Up until very recently, only two types of gravitational waves have already been seen directly. One frequent signal revealing waves from black holes in a mass range, and latter are electromagnetic waves of two neutron stars. In the last four years, studies have shown that Einstein was right, and there’s an entire universe out there to explore beyond the detection of these electromagnetic signals. This decade promises to discover more into gravitational wave astronomy and how far we go with it.
The event horizon of a black hole witnessed directly
The very recent discovery dates back to April of 2019. The image of the supermassive black hole at the center of galaxy Merrier 87 was released. This picture is just the tip of the iceberg; the whole arena of mysteries will unfold in time. It’s an incredible achievement to witness an event horizon for the first time; this also confirms yet another prediction of Einstein’s General Relativity.
The resolution of the Event Horizon Telescope is the equivalent of a single-dish telescope 12,000 kilometers in diameter. The images are shown in April, the 5/6 images of the black hole look similar to one another but different from the remaining 10/11 images demonstrating that the photos are changing over time.

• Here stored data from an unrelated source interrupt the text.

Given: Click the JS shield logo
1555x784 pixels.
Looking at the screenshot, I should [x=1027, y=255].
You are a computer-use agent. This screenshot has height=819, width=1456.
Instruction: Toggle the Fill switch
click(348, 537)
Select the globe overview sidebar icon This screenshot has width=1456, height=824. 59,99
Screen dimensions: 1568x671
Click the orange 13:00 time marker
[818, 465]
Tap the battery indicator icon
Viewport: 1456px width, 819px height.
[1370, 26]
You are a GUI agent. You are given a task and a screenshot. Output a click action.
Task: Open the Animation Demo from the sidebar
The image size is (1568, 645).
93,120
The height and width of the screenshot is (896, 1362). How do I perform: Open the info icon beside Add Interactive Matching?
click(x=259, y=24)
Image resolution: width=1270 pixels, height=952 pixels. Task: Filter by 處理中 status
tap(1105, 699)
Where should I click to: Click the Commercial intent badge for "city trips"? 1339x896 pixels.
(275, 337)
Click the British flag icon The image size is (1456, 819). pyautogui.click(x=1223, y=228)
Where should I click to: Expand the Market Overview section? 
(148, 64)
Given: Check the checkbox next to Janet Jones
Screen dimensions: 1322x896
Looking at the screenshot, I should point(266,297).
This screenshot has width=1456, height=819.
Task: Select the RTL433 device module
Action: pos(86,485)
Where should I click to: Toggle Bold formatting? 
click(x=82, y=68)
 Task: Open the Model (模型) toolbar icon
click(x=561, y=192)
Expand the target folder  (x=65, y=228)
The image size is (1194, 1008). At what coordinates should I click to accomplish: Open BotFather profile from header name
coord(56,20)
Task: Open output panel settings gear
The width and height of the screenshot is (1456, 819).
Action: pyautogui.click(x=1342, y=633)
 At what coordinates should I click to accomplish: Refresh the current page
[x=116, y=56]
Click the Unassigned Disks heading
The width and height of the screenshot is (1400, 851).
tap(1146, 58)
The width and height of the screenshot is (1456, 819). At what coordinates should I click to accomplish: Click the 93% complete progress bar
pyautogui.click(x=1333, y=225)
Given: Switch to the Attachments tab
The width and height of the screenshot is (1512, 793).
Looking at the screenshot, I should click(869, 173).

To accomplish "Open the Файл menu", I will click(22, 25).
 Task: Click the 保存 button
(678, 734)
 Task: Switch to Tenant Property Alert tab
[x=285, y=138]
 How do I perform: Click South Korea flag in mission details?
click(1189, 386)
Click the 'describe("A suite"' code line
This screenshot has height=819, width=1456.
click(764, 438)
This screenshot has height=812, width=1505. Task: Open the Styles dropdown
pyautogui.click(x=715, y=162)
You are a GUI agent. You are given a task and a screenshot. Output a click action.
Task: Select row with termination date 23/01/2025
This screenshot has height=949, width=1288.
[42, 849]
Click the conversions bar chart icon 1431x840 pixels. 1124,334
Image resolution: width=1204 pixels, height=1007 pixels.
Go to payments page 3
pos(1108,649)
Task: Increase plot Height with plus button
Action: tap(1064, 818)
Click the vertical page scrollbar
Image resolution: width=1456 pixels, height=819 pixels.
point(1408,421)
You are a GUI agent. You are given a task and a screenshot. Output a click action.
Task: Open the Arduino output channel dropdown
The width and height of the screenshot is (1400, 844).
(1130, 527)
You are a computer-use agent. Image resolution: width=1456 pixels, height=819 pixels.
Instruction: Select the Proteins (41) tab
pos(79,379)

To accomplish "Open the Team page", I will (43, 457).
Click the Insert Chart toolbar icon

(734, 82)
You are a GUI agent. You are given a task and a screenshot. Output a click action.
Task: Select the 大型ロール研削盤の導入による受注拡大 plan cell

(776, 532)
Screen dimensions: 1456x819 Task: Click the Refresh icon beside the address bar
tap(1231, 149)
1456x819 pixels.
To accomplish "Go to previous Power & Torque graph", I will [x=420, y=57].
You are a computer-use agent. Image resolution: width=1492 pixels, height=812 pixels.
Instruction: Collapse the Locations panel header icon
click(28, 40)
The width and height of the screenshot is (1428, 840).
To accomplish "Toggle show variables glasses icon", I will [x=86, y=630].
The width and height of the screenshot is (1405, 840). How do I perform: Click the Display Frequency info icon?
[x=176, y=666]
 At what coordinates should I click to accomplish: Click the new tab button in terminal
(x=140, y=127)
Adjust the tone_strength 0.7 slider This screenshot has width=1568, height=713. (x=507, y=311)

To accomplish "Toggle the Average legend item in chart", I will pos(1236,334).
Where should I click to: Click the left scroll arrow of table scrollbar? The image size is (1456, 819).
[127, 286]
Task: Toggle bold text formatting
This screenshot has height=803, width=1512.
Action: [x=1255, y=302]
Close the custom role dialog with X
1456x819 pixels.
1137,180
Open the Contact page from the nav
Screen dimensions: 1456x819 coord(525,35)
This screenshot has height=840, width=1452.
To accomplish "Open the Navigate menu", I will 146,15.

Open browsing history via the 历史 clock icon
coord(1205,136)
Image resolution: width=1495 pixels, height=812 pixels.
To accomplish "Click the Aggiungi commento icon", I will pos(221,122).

In the very near future, scientists will be able to tease out signals of black hole flares and polarise of that light. But in the more distant future, the scientist will be well equipped to launch radio telescopes into space, syncing them up with their ground-based observatories and extending the baseline of the Event Horizon Telescope to much higher precisions.
As the coming decades unfold the mysteries of the Universe, the scientists won’t simply measure how one or two supermassive black holes evolve but dozens or even hundreds. Stellar-mass black holes may enter the fold as well. The black holes are contained within our galaxy and thus appear relatively large. Also, it’s possible to exhibit radio signatures arrays of black holes with these telescopes.
A clear path is laid out to continue space exploration of the Universe and with these massive discoveries. We’re yet to unravel mysteries, and these discoveries will answer few questions and lead us to the path beyond this galaxy.